Let's plot the Mahalanobis distance obtained in this way on a graph.
plot = pylab.arange(0.0, ROW, 1.0)
mahal = np.sqrt(mahal)
print("Mahalanobis distance")
print(mahal)
plt.bar(range(COLUMN),mahal)
plt.title("")
plt.xlabel("x")
plt.ylabel("y")
plt.savefig("plot1.png ")
Unnamed: 0 1 2 3 4 5 6 7 8 9 10
0 a 0 6 7 2 3 3 1 0 0 1
1 b 1 1 11 6 0 2 1 4 1 2
2 c 2 12 32 5 0 1 3 4 1 1
3 d 3 3 7 3 2 2 2 1 2 5
4 e 4 6 6 3 5 1 1 1 1 3
5 f 5 7 9 5 0 2 2 1 1 2
#Mahalanobis distance
[ 5.39258751 8.5720476 28.53559181 3.67151195 7.89176786
5.88897275 4.72016949 5.00799361 6.7882251 5.8719673 ]
When I plotted it, I found that the records in the third column were far apart compared to the other elements. Now you can see that the data is out of order visually.
What did you think. This time, based on Theory, I actually calculated the Mahalanobis distance using python. The program used this time has been released to gist on GitHub.
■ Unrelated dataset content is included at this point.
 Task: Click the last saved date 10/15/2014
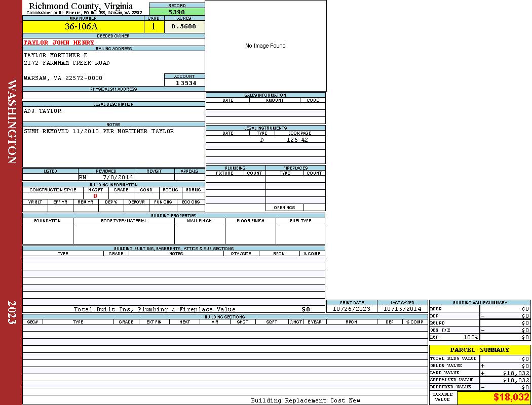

Since it was implemented in full scratch, there may be a flaw in the code, so if you need precise calculations, [Robust covariance estimation and Mahalanobis distances relevance](http://scikit-learn.org/stable/auto_examples/ covariance / plot_mahalanobis_distances.html) We strongly recommend that you use the library with reference to this document.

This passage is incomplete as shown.